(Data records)
* BEGIN *

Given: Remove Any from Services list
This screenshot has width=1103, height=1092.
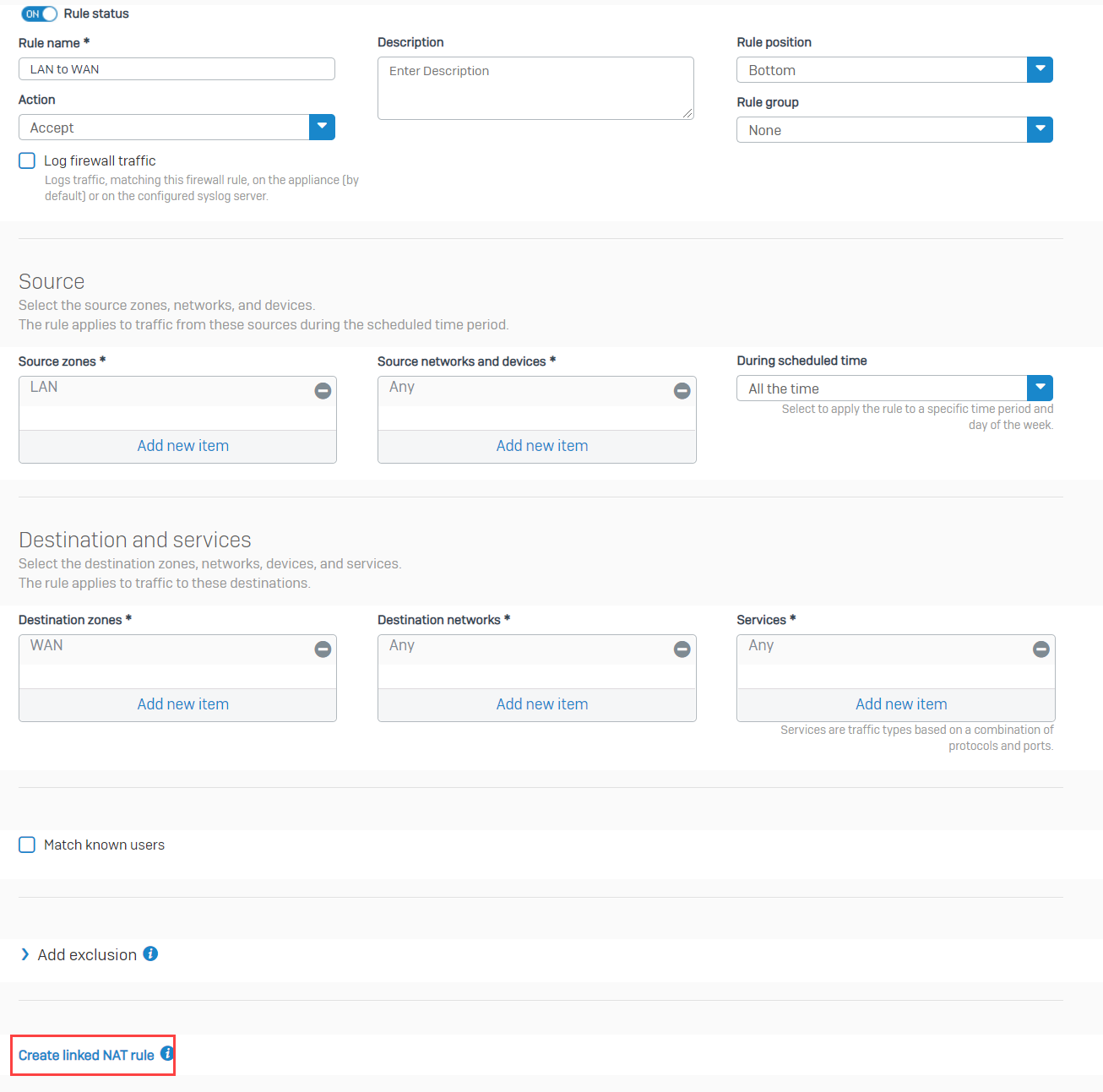Looking at the screenshot, I should point(1041,649).
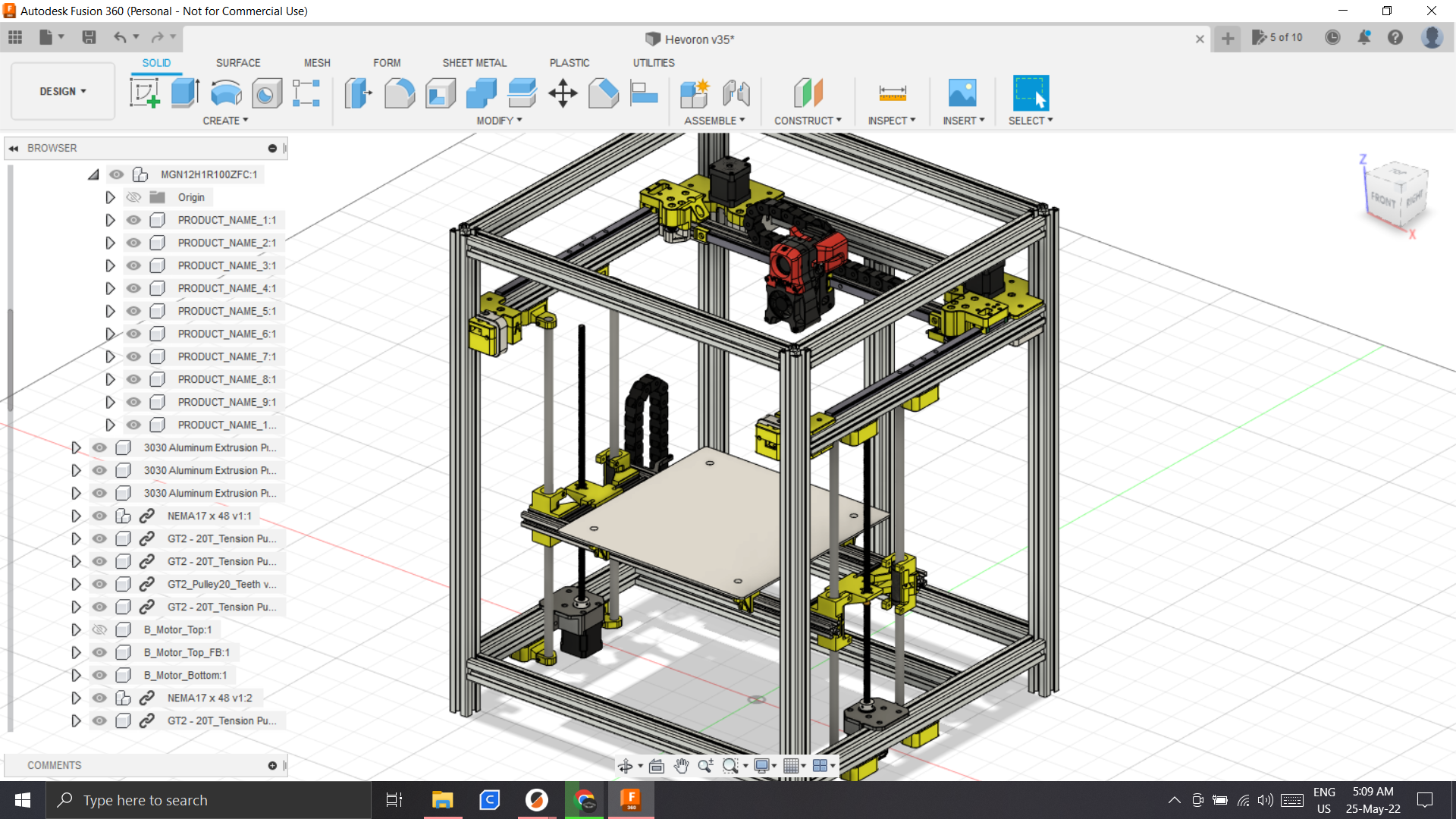
Task: Expand the PRODUCT_NAME_1:1 tree item
Action: click(110, 220)
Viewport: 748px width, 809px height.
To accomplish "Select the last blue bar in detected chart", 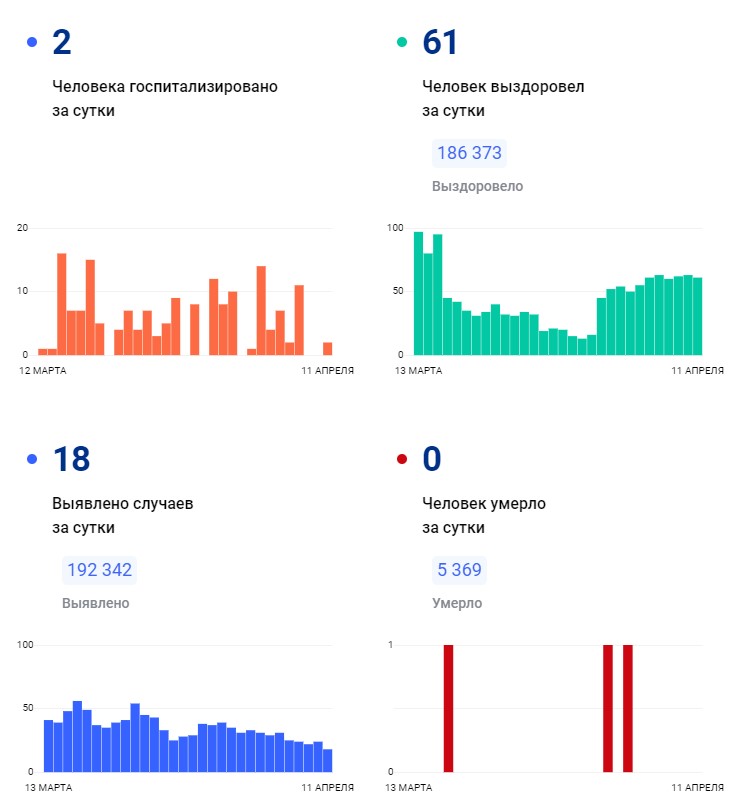I will (327, 760).
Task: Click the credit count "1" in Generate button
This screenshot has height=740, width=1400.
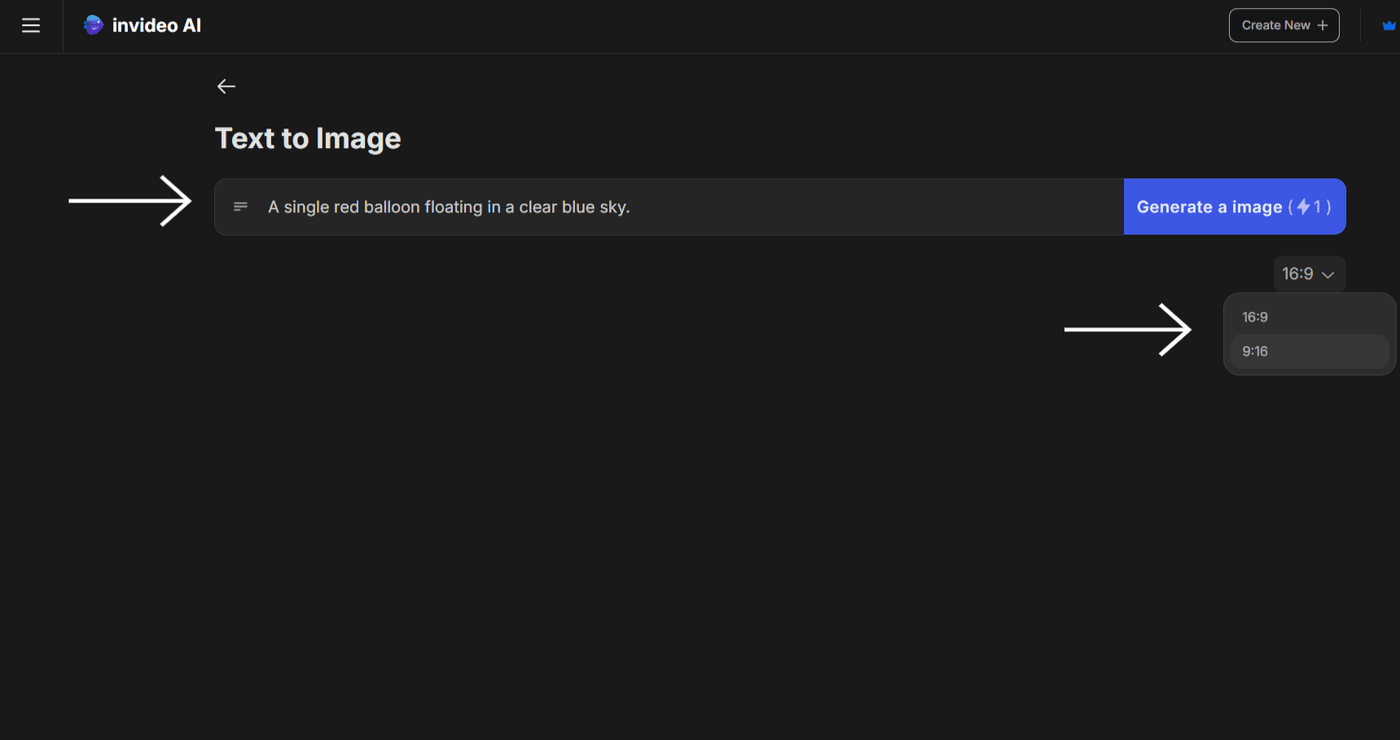Action: click(1318, 207)
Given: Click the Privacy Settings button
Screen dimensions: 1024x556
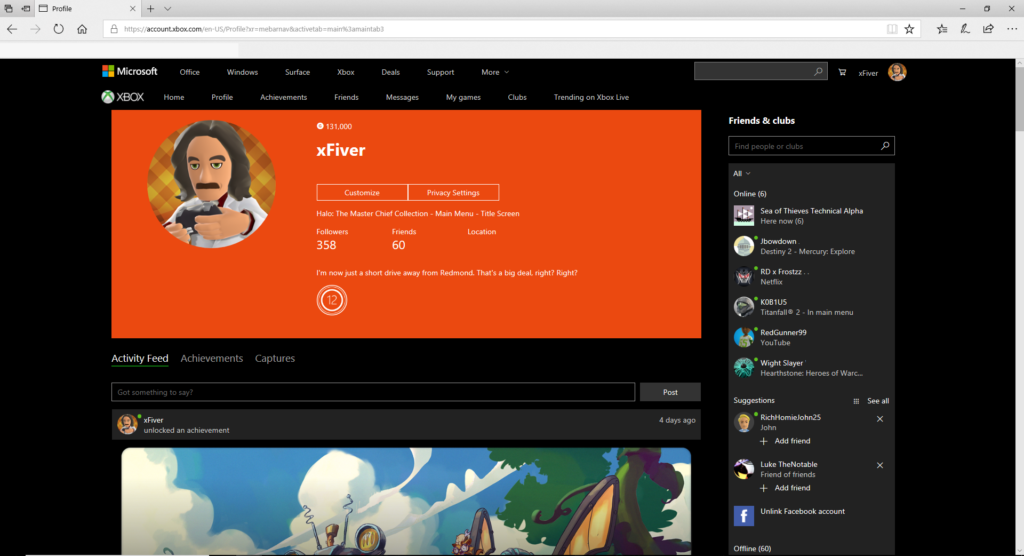Looking at the screenshot, I should (x=453, y=193).
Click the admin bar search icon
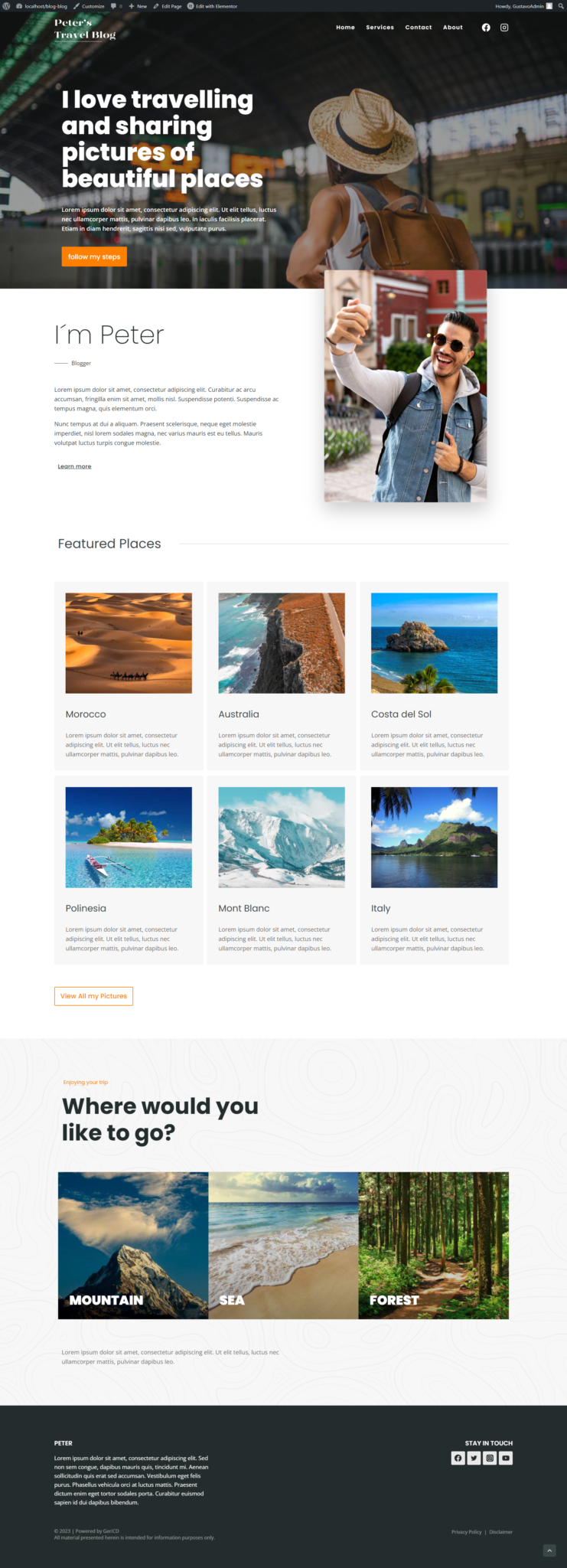The width and height of the screenshot is (567, 1568). coord(561,6)
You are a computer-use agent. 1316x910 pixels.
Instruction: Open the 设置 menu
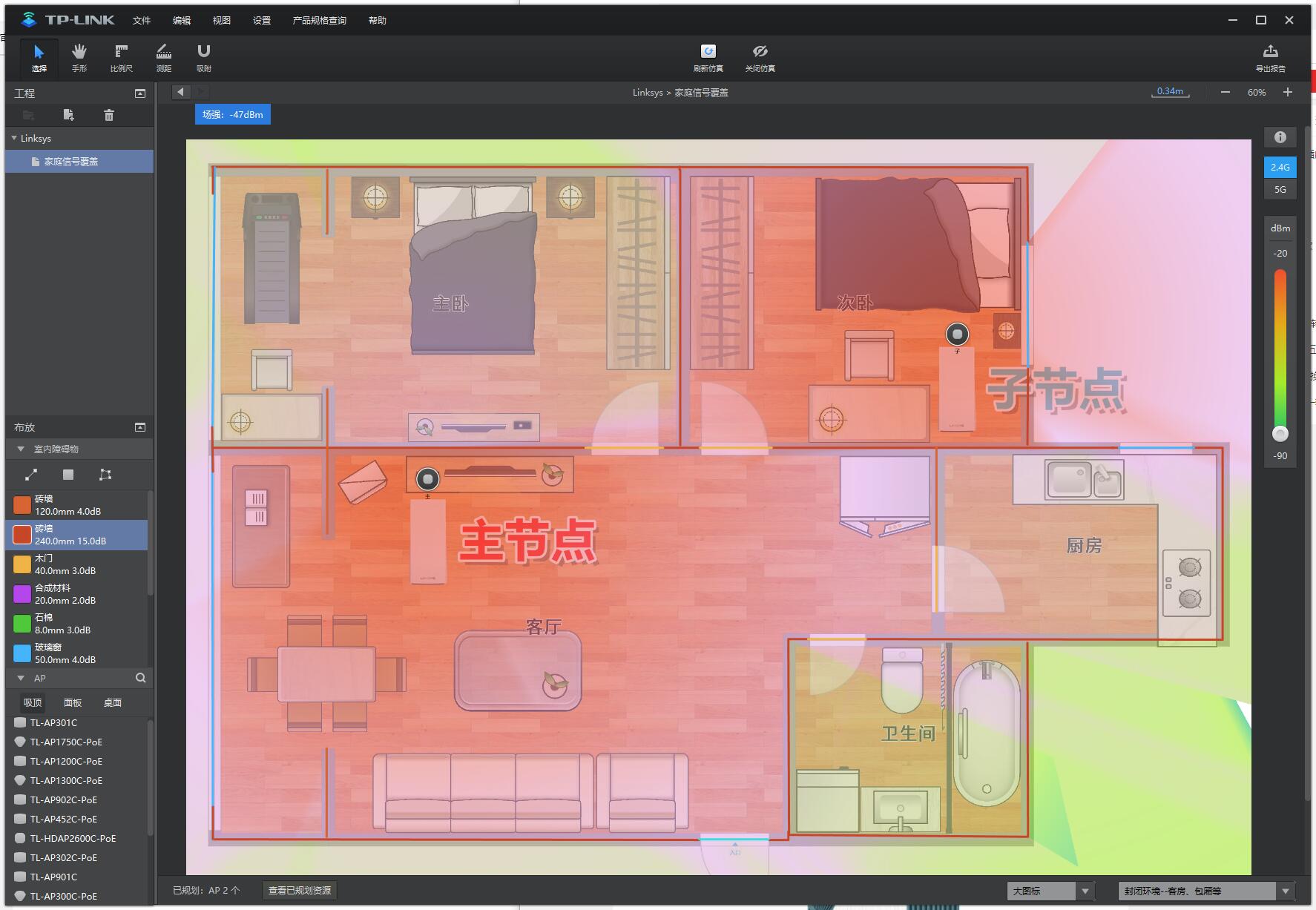(x=261, y=20)
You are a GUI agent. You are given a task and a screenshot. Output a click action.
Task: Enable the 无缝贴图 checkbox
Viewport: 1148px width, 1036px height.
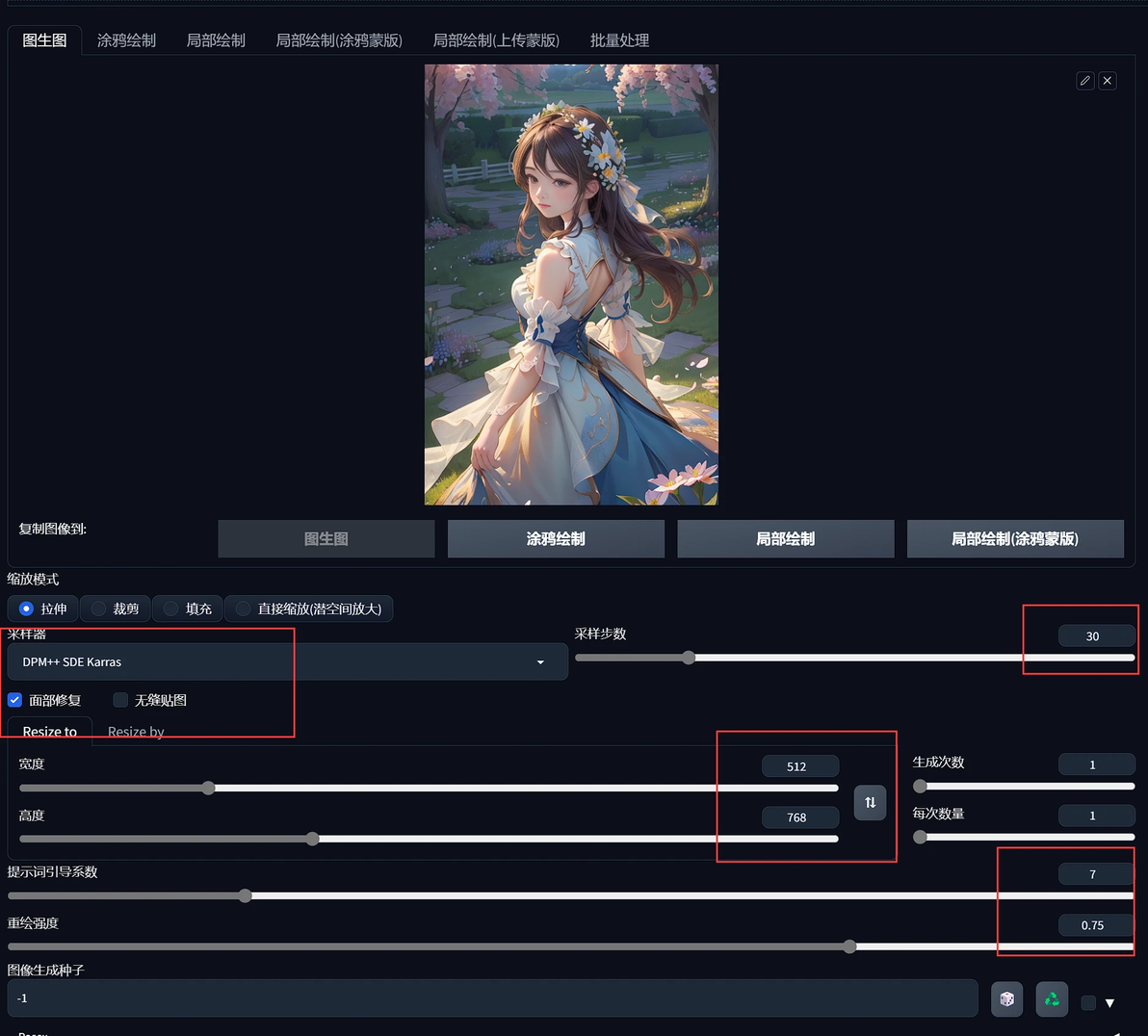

* END *

* WHAT THE EXERCISE ASKS:
Reproduce the lines of the listing from the line with "Given: Click the Privacy Settings button" up to and including the line with "The width and". Leave the pictures out of your copy.

* RESPONSE TO THIS TASK:
Given: Click the Privacy Settings button
Screen dimensions: 1024x556
Looking at the screenshot, I should (x=453, y=193).
Click the admin bar search icon
The width and height of the screenshot is (567, 1568). coord(561,6)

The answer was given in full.